··· Information ···
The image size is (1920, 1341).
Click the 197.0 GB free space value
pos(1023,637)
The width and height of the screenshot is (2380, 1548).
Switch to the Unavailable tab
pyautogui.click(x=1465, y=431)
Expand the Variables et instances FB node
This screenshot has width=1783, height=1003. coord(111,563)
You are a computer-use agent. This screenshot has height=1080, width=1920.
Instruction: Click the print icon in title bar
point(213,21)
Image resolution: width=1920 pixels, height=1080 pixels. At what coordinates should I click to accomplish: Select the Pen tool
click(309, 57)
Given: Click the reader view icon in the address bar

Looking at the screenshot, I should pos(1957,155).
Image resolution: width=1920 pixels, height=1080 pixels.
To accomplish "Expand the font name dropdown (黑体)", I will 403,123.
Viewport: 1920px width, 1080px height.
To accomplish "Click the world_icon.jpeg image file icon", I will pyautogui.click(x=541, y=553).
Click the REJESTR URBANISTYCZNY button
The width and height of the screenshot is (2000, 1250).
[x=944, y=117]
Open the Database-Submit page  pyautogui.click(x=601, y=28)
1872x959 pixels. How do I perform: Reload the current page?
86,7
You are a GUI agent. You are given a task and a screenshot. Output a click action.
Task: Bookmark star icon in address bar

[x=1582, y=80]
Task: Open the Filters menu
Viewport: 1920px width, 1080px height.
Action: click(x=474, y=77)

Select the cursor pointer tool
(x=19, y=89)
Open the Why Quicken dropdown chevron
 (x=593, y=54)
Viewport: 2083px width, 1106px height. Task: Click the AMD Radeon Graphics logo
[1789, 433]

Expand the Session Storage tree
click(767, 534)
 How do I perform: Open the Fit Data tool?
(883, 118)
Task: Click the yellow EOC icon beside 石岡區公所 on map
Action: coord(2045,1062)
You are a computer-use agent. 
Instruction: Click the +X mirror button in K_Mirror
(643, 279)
···
# Work instruction:
Reproduce, exactly and with nothing added, the lines from the one that includes "1872x959 pixels. How" through the last line of the material.

# Answer for this exercise:
1872x959 pixels. How do I perform: Reload the current page?
86,7
You are a GUI agent. You are given a task and a screenshot. Output a click action.
Task: Bookmark star icon in address bar

[x=1582, y=80]
Task: Open the Filters menu
Viewport: 1920px width, 1080px height.
Action: click(x=474, y=77)

Select the cursor pointer tool
(x=19, y=89)
Open the Why Quicken dropdown chevron
 (x=593, y=54)
Viewport: 2083px width, 1106px height. Task: Click the AMD Radeon Graphics logo
[1789, 433]

Expand the Session Storage tree
click(767, 534)
 How do I perform: Open the Fit Data tool?
(883, 118)
Task: Click the yellow EOC icon beside 石岡區公所 on map
Action: coord(2045,1062)
You are a computer-use agent. 
Instruction: Click the +X mirror button in K_Mirror
(643, 279)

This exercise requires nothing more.